ActionHandler is the low-level dispatch contract that receives named actions from the UI. In most cases you do not implement it directly — Mateu’s annotation processor generates the dispatch code for methods annotated with @Action, @Button, @Toolbar, and similar. Implement it yourself when you need runtime control over which action IDs your class accepts and how it responds.

public interface ActionHandler {
default List<String> supportedActions() { return List.of("*"); }
default boolean supportsAction(String actionId) { /* see below */ }
Object handleAction(String actionId, HttpRequest httpRequest);
}
MethodDescription
handleAction(actionId, httpRequest)Required. Called when the framework routes an action to this handler. Return a result object or null
supportsAction(actionId)Return true when this handler accepts the given action ID. The default implementation excludes all framework-reserved IDs
supportedActions()Declare the set of action IDs this handler claims. The default is ["*"] (catch-all)
Return typeEffect
nullNo UI change — Mateu re-renders the current state
Any UI componentReplaces the current view with the returned component
DataUpdates the component state with new key/value pairs
A form or page objectOpens the returned object as a new view or dialog

The default supportsAction implementation excludes the following IDs so the framework can handle them internally. Returning true for any of these in a custom implementation overrides the built-in behaviour.

Excluded suffixes:

SuffixPurpose
_createOpen the creation form
_create-and-staySave and remain on the creation form
_addAdd a row to an inline grid
_selectOpen a lookup/select dialog
_selectedConfirm a lookup selection
_prevNavigate to the previous record
_nextNavigate to the next record
_saveSave the current form
_removeDelete the current record
_move-upMove a row up in an ordered list
_move-downMove a row down in an ordered list
_cancelCancel the current edit

Excluded prefix: any action ID that starts with search-.

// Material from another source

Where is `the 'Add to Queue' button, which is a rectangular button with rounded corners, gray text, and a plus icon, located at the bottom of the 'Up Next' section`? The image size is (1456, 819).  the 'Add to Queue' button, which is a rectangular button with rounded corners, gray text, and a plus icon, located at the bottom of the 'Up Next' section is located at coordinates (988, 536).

Prefer annotations (@Action, @Button, @Toolbar) for the common case. Implement ActionHandler directly when:

  • You need to handle action IDs determined at runtime (e.g. plugin-supplied IDs).
  • You are building a reusable component that must intercept a family of action names.
  • You are integrating an external action source and need full dispatch control.
@Override
public Object handleAction(String actionId, HttpRequest httpRequest) {
return switch (actionId) {
case "save" -> {
var state = httpRequest.getComponentState(OrderState.class);
orderService.save(state.toOrder());
yield null;
}
case "cancel" -> new Text("Cancelled");
default -> null;
};
}
@Override
public List<String> supportedActions() {
return List.of("approve", "reject", "escalate");
}
@Override
public Object handleAction(String actionId, HttpRequest httpRequest) {
var workflowId = httpRequest.lastPathItem();
workflowService.transition(workflowId, actionId);
return null;
}
@Override
public Object handleAction(String actionId, HttpRequest httpRequest) {
if ("export".equals(actionId)) {
var selected = httpRequest.getSelectedRows(CustomerRow.class);
exportService.export(selected);
}
return null;
}

ListingBackend and ReactiveListingBackend both extend ActionHandler. Their supportsAction override restricts dispatch to "search" and the action-on-row-* / action-on-view-* families, and their handleAction override invokes search(...) automatically. When you implement ListingBackend you are also providing an ActionHandler — you only need to override handleAction for row-level or toolbar actions not covered by search.